WA builds its way to the top on back of booming mining sector and boost to housing construction

The West Australian
Construction workers Miran Vrabelj, Scott Darrah, Jacob Povee and Lewis Comer at a Cottesloe building site.
Construction workers Miran Vrabelj, Scott Darrah, Jacob Povee and Lewis Comer at a Cottesloe building site. Credit: Kelsey Reid/The West Australian

While not immune to the pandemic, WA has fared far better than States such as NSW and Victoria, which have higher exposure to key industries hit by the virus.

“I think WA has three to four years worth of positive growth in it at the moment with everything that’s going on,” Spadaccini Homes director Rob Spadaccini said. “The State is probably in the best position it’s been in in years.”

The building industry, which was inundated with work after government stimulus grants, has experienced one of the biggest turnarounds this year.

Seasonally adjusted figures revealed an astonishing 96.3 per cent jump in the number of home building approvals in WA over the 12 months to October this year.

Without government support the industry could have been headed for “disaster”, according to Master Builders WA executive director John Gelavis.

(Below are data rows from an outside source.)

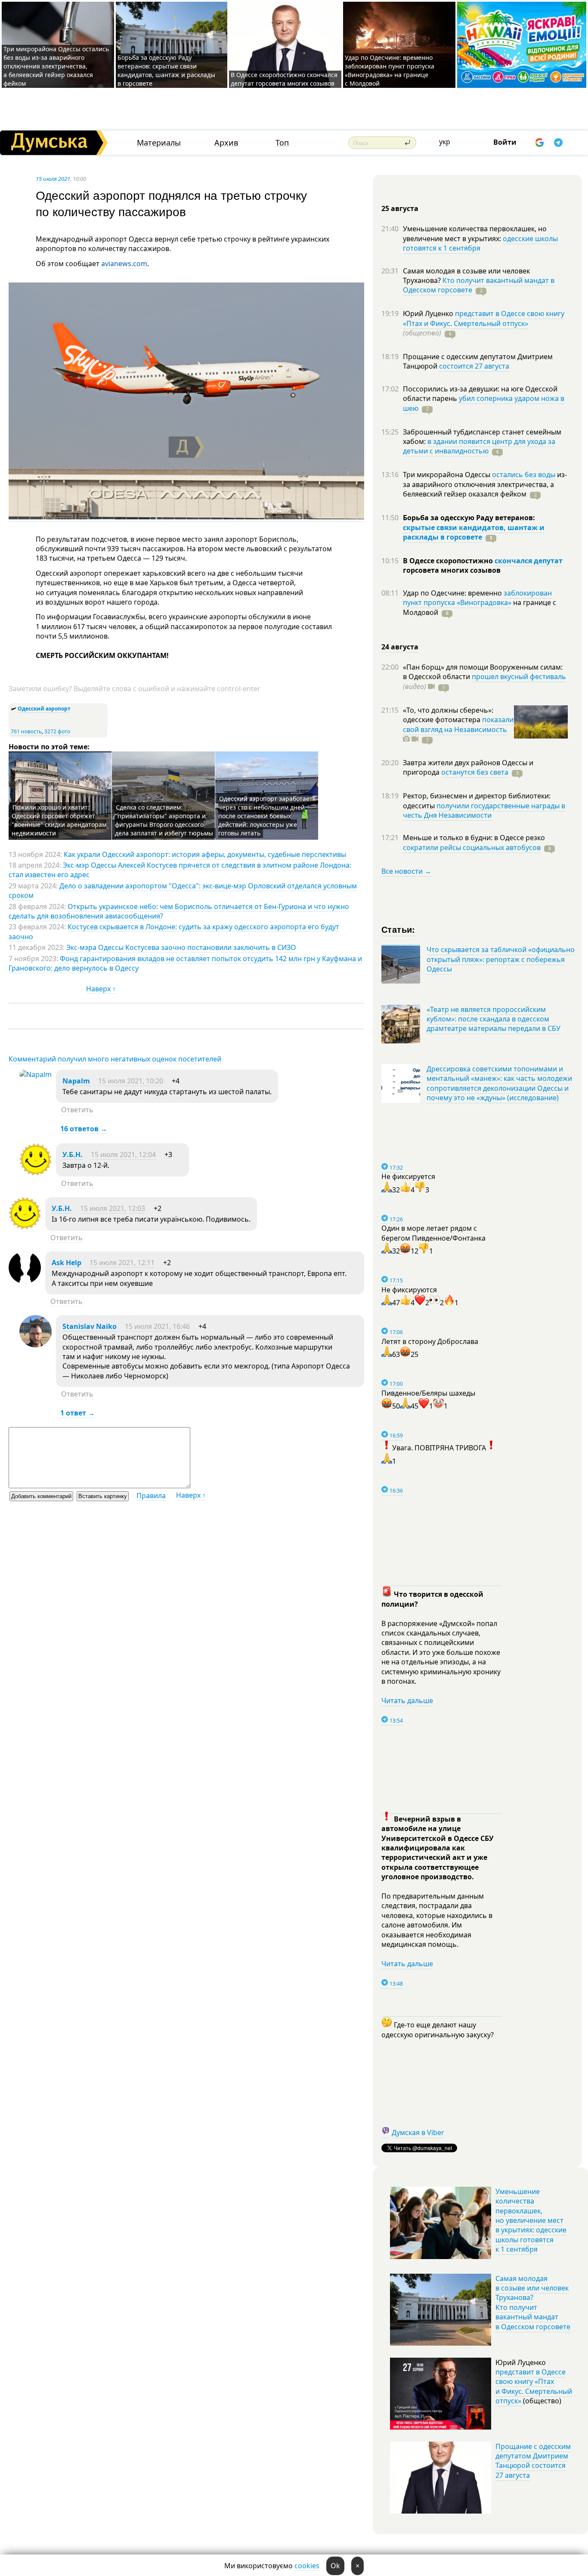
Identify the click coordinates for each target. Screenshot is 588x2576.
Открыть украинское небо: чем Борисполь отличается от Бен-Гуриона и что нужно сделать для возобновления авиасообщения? (179, 911)
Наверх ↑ (101, 988)
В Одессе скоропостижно (449, 560)
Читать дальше (407, 1700)
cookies (306, 2565)
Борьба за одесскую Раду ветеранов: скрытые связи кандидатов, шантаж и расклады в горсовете (166, 70)
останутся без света (474, 772)
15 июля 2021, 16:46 (157, 1326)
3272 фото (57, 731)
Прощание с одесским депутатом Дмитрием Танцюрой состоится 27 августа (533, 2461)
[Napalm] (35, 1074)
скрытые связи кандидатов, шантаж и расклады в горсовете (474, 532)
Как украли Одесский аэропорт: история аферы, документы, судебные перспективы (205, 854)
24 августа (399, 647)
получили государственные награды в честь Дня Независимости (484, 810)
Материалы (159, 143)
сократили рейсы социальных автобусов (472, 847)
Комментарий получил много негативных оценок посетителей (115, 1059)
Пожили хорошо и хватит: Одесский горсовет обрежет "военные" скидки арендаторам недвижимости (59, 820)
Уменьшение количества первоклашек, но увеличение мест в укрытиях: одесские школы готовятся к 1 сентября (530, 2220)
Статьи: (398, 929)
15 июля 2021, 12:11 (122, 1262)
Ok (335, 2565)
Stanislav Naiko (89, 1326)
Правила (151, 1495)
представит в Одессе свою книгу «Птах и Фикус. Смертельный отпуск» (483, 318)
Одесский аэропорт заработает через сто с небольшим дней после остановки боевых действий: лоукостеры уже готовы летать (265, 816)
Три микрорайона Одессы (447, 474)
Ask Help (66, 1262)
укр (444, 141)
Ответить (77, 1109)
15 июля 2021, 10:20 (130, 1081)
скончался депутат (529, 560)
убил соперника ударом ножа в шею (483, 403)
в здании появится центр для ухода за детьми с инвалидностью (479, 446)
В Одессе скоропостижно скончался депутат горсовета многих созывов (284, 79)
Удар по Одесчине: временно (453, 593)
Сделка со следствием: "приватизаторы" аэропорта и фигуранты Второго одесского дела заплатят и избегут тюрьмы (164, 820)
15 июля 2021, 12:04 (123, 1154)
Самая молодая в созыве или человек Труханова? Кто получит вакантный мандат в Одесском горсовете (532, 2302)
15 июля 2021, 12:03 (112, 1208)
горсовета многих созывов (452, 570)
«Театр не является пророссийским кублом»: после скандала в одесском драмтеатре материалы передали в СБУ (493, 1019)
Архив (226, 143)
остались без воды (523, 474)
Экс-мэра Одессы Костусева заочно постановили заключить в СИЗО (181, 947)
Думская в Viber (418, 2132)
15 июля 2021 (53, 179)
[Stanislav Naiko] (35, 1345)
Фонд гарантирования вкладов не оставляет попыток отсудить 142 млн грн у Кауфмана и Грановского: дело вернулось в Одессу (185, 963)
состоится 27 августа (474, 366)
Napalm (76, 1081)
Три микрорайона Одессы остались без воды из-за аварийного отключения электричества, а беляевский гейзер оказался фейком (56, 66)
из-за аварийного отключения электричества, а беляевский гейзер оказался (485, 484)
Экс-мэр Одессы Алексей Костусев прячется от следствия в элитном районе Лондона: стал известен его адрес (180, 869)
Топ (282, 143)
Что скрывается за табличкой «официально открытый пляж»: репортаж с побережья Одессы (501, 959)
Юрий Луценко (429, 313)
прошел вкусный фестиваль (519, 676)
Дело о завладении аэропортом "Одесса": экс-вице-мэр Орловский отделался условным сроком (183, 890)
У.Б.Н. (72, 1154)
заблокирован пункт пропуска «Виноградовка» (477, 597)
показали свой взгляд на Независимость (458, 724)
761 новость (26, 731)
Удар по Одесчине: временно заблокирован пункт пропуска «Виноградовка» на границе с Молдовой (389, 70)
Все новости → (406, 871)
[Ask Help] (25, 1281)
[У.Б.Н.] (35, 1173)
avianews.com (124, 263)
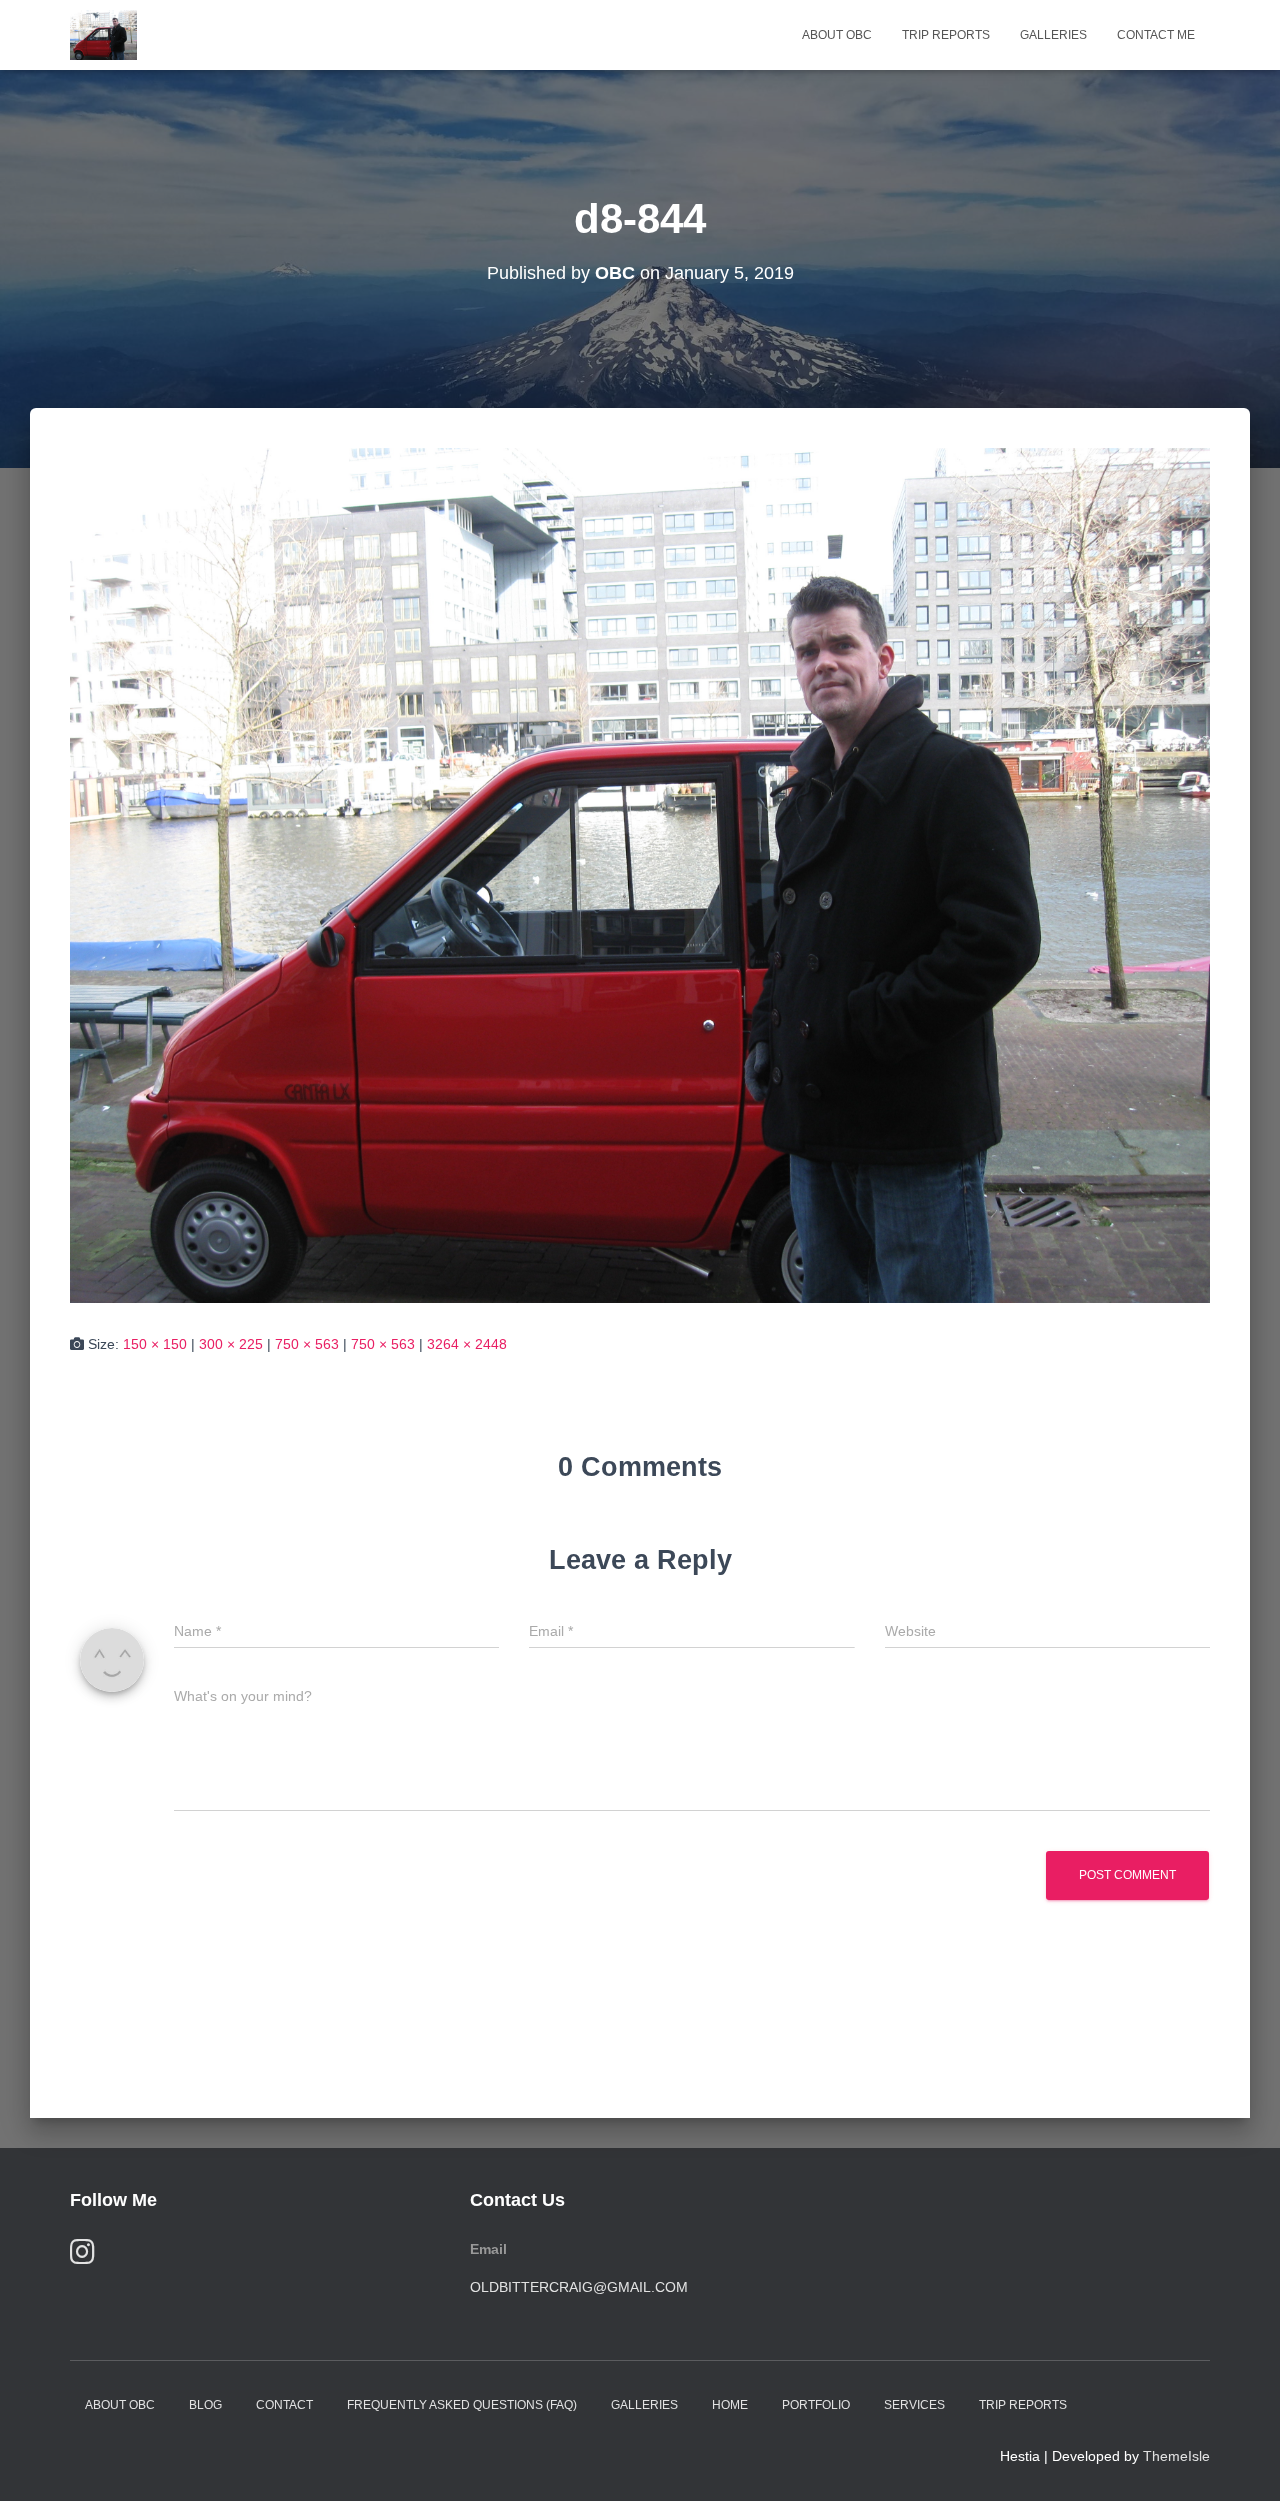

Mr Gelavis said the number of housing starts had fallen from 32,000 in 2014 to about 15,000 last year, and was headed towards 12,500 starts.

“We were going to fall off a cliff,” he said.

Mr Gelavis said building and construction had played a key role in major economic recoveries for over a century, with money spent in the industry — which accounts for 18 per cent of small businesses in WA — multiplied across the community.

“There are three major moments you could look at where the industry has been part of that recovery: World War I, World War II and COVID-19,” Mr Gelavis said.

“Tradies will buy a six-pack on the way home from a job, they need accountants to handle their tax returns … it’s not just the building industry that has benefited.”

However, Mr Spadaccini said the Government should consider giving builders a six-month extension to get contracts signed to avoid further increases in labour rates, which have surged amid the rush of work.

The ability of WA’s resources sector to trade uninterrupted during the pandemic has given it a big advantage over competitors.

Iron ore prices — which soared to record highs of $US160 a tonne this month — remain elevated due to supply disruptions in Brazil and have generated Budget windfalls for the State and Federal governments.

Chamber of Minerals and Energy WA chief executive Paul Everingham said commodity royalty revenue had underpinned a social safety net for Australians laid off during the health crisis and helped governments inject stimulus into the economy.

“Before COVID things were looking like we were going to have a good few years in WA and even with COVID my sense is the WA economy is recovering faster than other economies,” he said.

While mindful that sectors such as tourism and hospitality are still hurting, Mr Everingham said it had been a “reasonably good year” for iron ore, gold, nickel and copper from a commodity price perspective.

But he noted it had been a difficult 12 months for oil and gas, with slumps in prices exacerbated by the pandemic.

Mr Everingham said one of the silver linings from COVID-19 was the way in which it had united WA’s resources sector.

“I saw collaboration unlike I’d ever seen before in the sector with companies helping each other, sharing COVID testing and screening facilities, sharing charter transport,” he said.

Premier Mark McGowan said this month WA was on track to enjoy the strongest economic growth for this financial year out of any State in the country.

WA also outperformed the national economy in 2019-20, with Australian Bureau of Statistics figures showing the State’s economy grew 1.4 per cent.